Une fuite échevelée
Soudain, la fermière de Lann-Braz débouche en courant sur la
place, criant: — Ils sont là… ils sont là… Renvoyée chez elle par un mari
encore lucide et soucieux de son honneur, allé avait, sur la route du Gag Noz,
vu venir la Spitfire rouge et s’était, par des raccourcis, précipitée pour
avertir le village. Dans le ciel passe un couple coassant de corbeaux, suivi
d’un lourd nuage noir et d’un vol chaotique de passereaux. Un gigantesque
sentiment de haine semble écraser la place. Aussitôt le silence se fit, les
pétards ne fusèrent plus, les feux de Bengale s’effacent. Ça et là des groupes
se forment, s’arment de tout objet susceptible de frapper, blesser, couper,
trancher : pelles, pioches, pique-feux, fusils de chasse, rouleau à
pâtisserie, hallebarde du suisse, faux, pierre, bouteille brisée, poêle,
casserole… et, conduite par Yvré, la foule s’avance sur la route du Gag Noz.
Sans méfiance, quelques membres du MRA, viennent distribuer leur
feuille quotidienne. Lorsque, dans ses phares, Robert aperçoit la foule qui
barre la route, il réalise aussitôt le danger, tente de faire un demi-tour
rapide : la chaussée n’est pas assez large, il embourbe ses roues sur le
bas-côté… Tous s’extraient alors de la voiture et s’égaillent dans les champs.
Derrière eux, la Spitfire ne tarde pas à brûler.

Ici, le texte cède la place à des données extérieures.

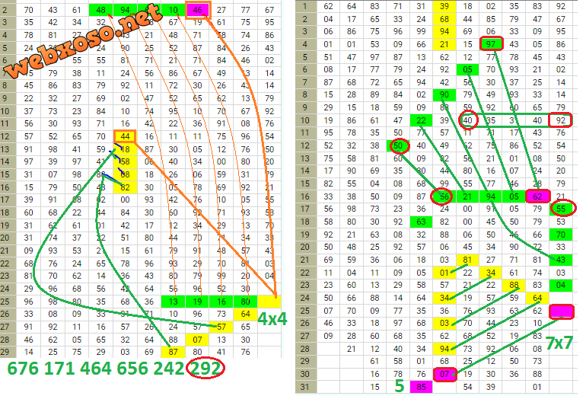The width and height of the screenshot is (586, 396).
Task: Select the red-circled green cell 97
Action: pyautogui.click(x=491, y=44)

Serge, Robert, Armelle, ont fui ensemble laissant se disperser
les deux autres militants du MRA. Ils courent vers la forêt dont la lisière
sombre est un mur qu’ils imaginent protecteur mais, acharnée, la foule ne les
perd pas de vue. Armelle s’essouffle. Ils tentent alors de se cacher dans un
des innombrables trous du chaos granitique mais, alors qu’ils y parviennent et
le surplombent, ils voient un groupe de villageois et de paysans, munis de
torches qui examinent toutes les caches à la recherche de tous les autres
membres du MRA, ils entendent le cri d’effroi de l’un d’entre eux précipité
dans le trou du diable : pas d’autre possibilité que de courir
encore ; ils se sentent perdus, pris dans une nasse de haine aussi, quand
devant eux surgit un autre groupe, les deux garçons, dans l’espoir de retarder
les poursuivants et de permettre à Armelle de fuir à la faveur de la bagarre,
décident de faire face. Trop tard, la foule menaçante, hurlante, hystérique, visages
rubiconds, regards exorbités, bouches tordues, dents en avant… les enferme.